Following the attack in Japan there has been a united response from deaf and disabled campaigners and organisations from around the UK. Horrified by the mass killing of disabled people in Sagamihara, representatives have drafted a joint open letter in memory of those disabled people killed in Sagamihara, Japan last month.
Many signed the letter responding to the killings in Sagamihara and a final copy of the letter and everyone who signed is now up on the Inclusion London website. The letter appeared in the Morning Star on the 4th August last week.

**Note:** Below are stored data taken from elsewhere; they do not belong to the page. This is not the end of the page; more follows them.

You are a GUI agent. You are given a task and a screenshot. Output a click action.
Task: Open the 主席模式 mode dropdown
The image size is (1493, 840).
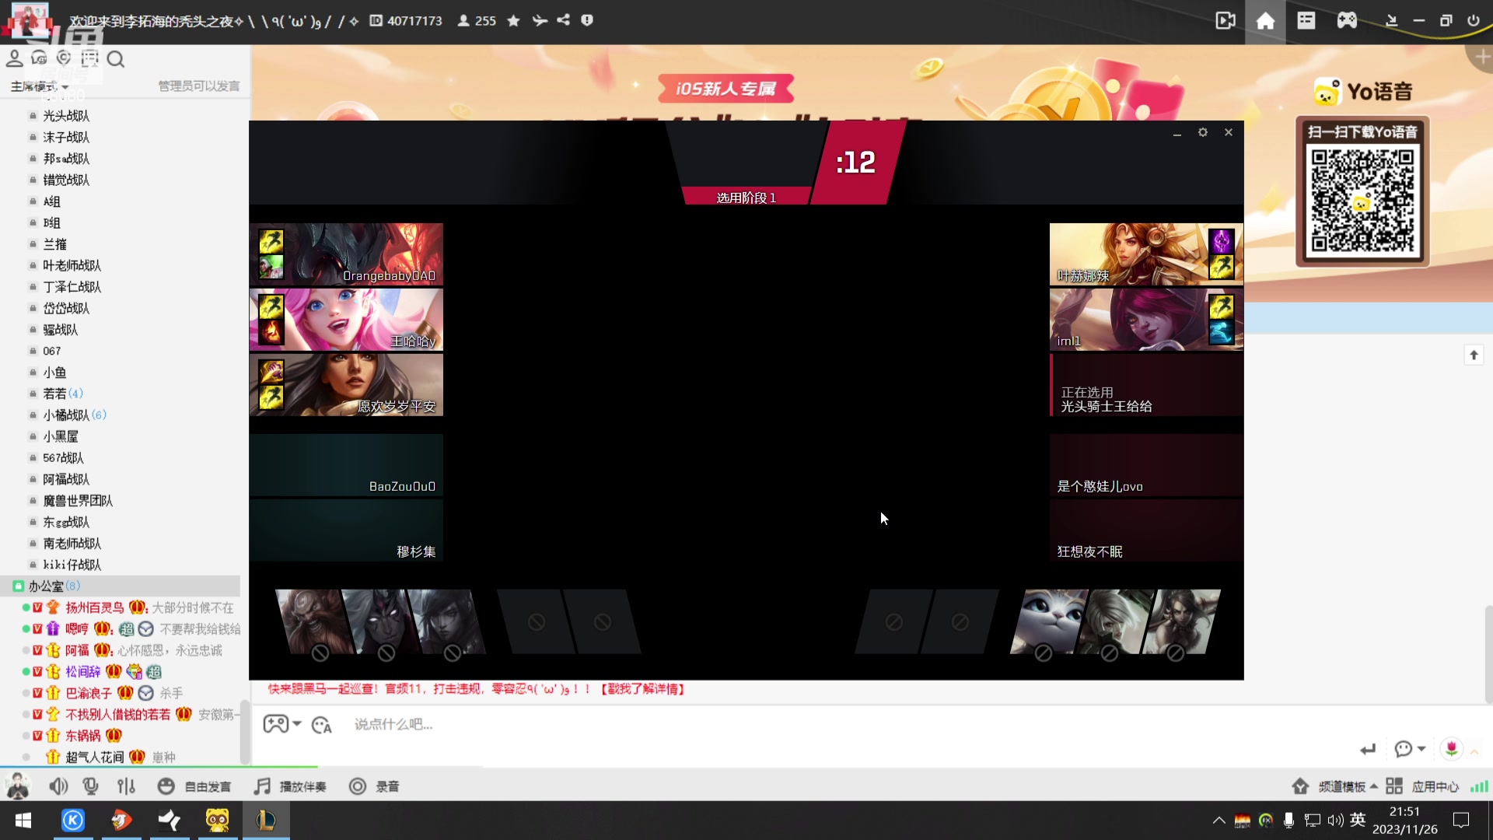(x=39, y=86)
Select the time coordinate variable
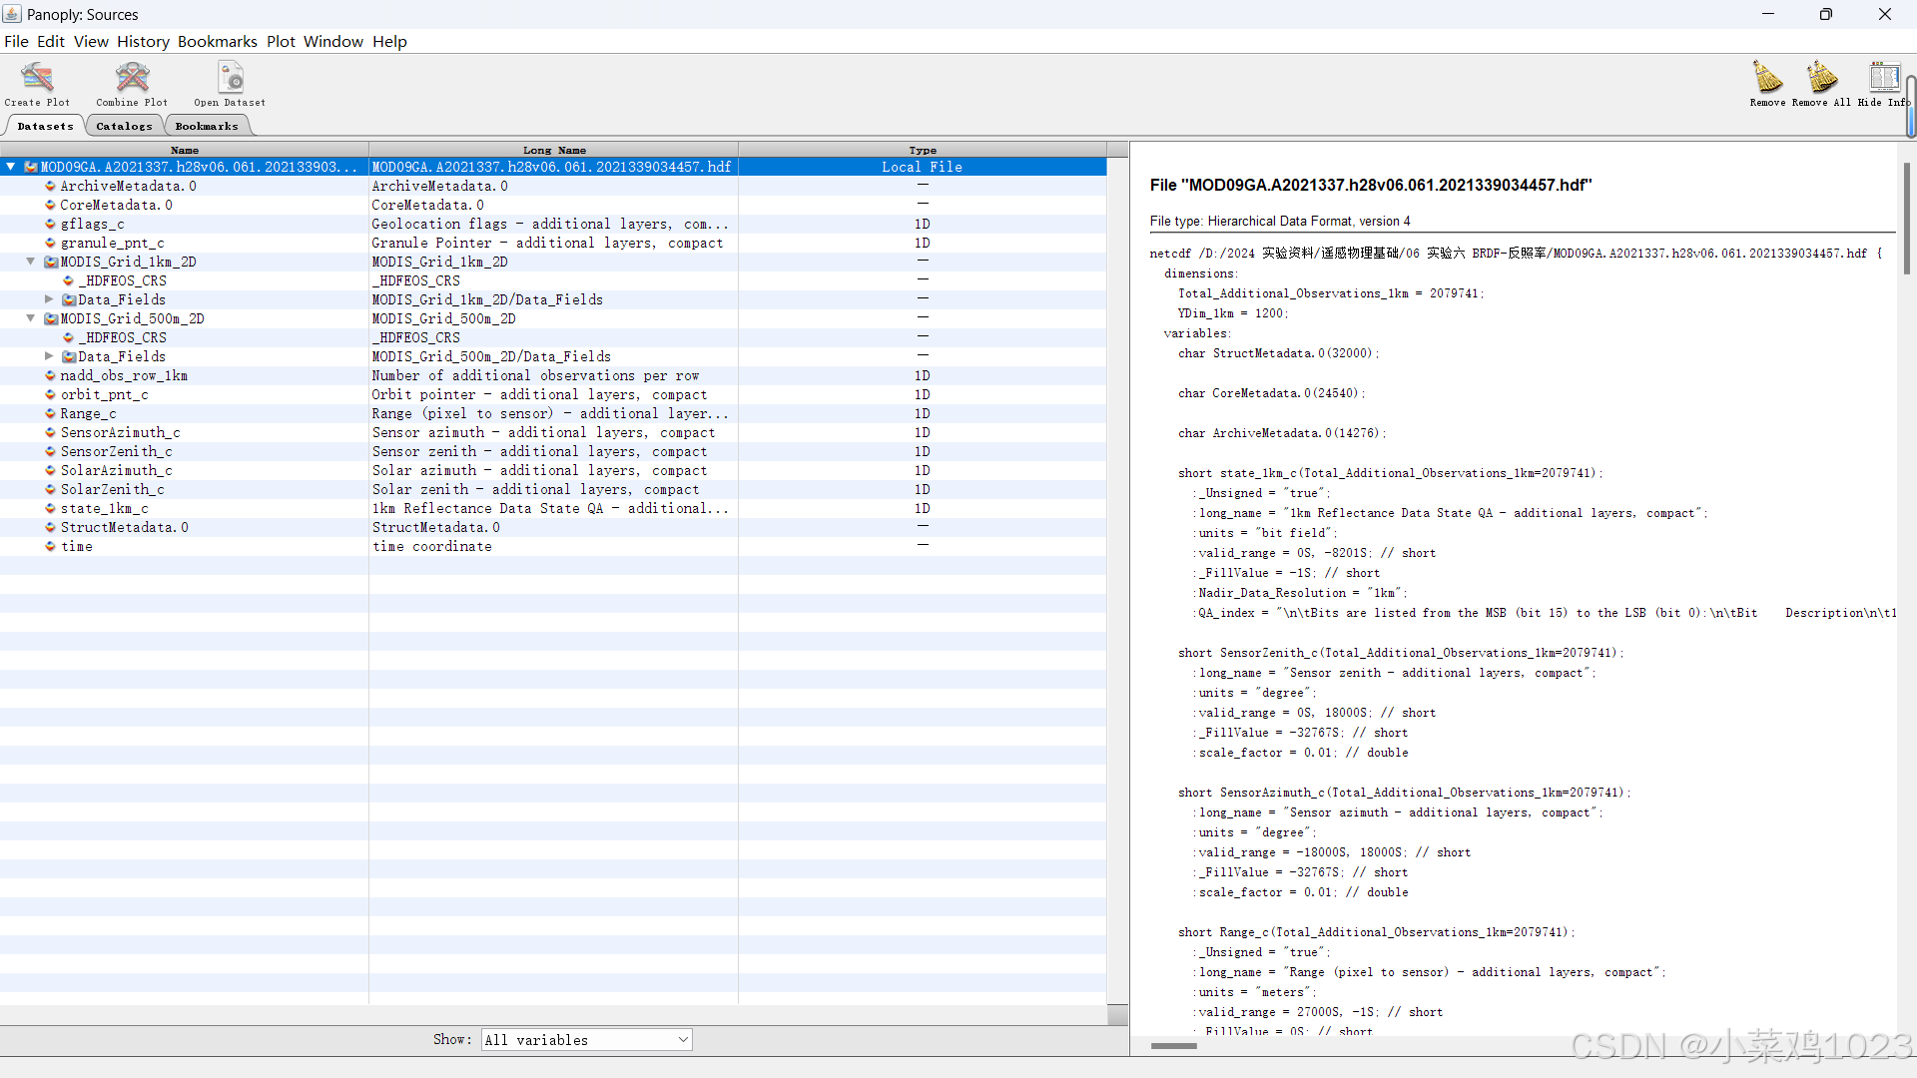 tap(77, 547)
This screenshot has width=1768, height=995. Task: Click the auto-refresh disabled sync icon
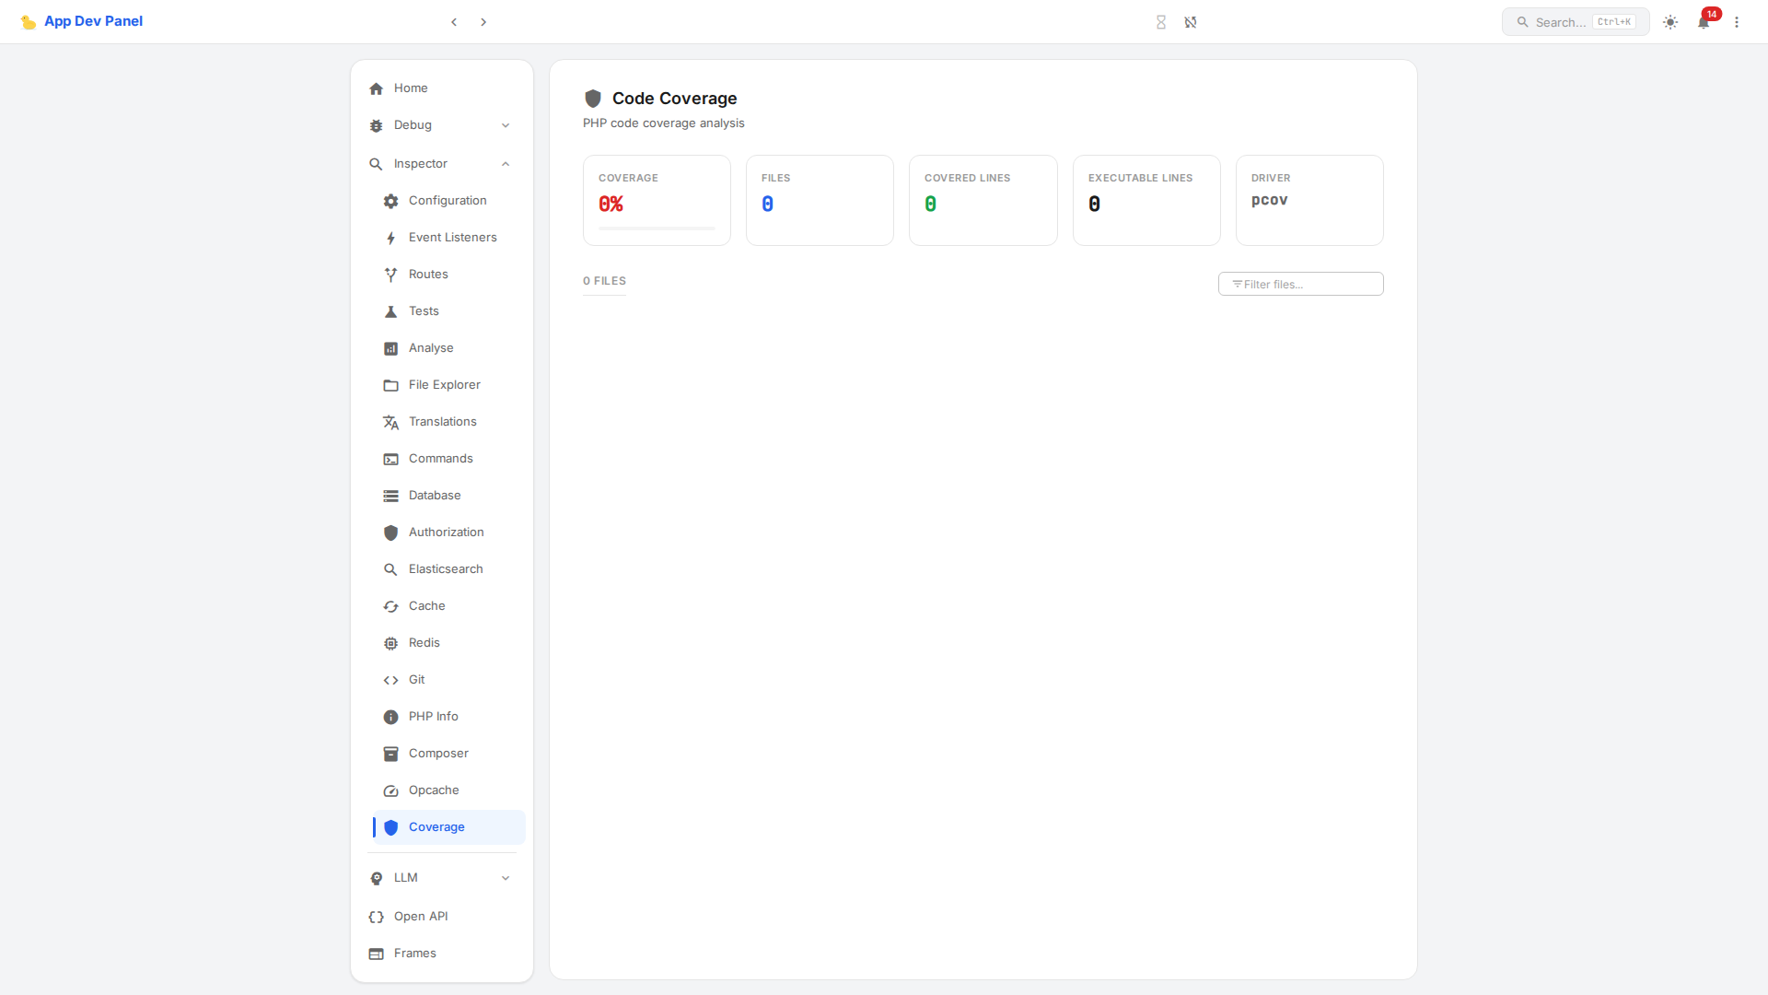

There is also a book of condolence put together by Disabled People Against Cuts, People First and Inclusion London. Please leave messages of support and solidarity for the surviving victims and their families and do circulate the following link: https://sagamiharacondolencebook.wordpress.com
Disability Rights UK (DRUK) was shocked and alarmed at the news. In a DRUK article about the killings Stephen Brookes MBE, co-ordinator of the Disability Hate Crime Network said “hate crime is an abhorrence… and the terrible acts of murder and serious injury committed in Japan against disabled people by someone who saw us as valueless is yet another proof we are living in a seriously disengaged world.”
Liz Sayce, CEO of Disability Rights UK also appeared on BBC World Tonight to discuss hate crime, something she says still goes unreported and unnoticed. In the DRUK report of her appearance, Sayce says that this is because disabled people don’t think their account will be taken seriously or due to a distrust of the system.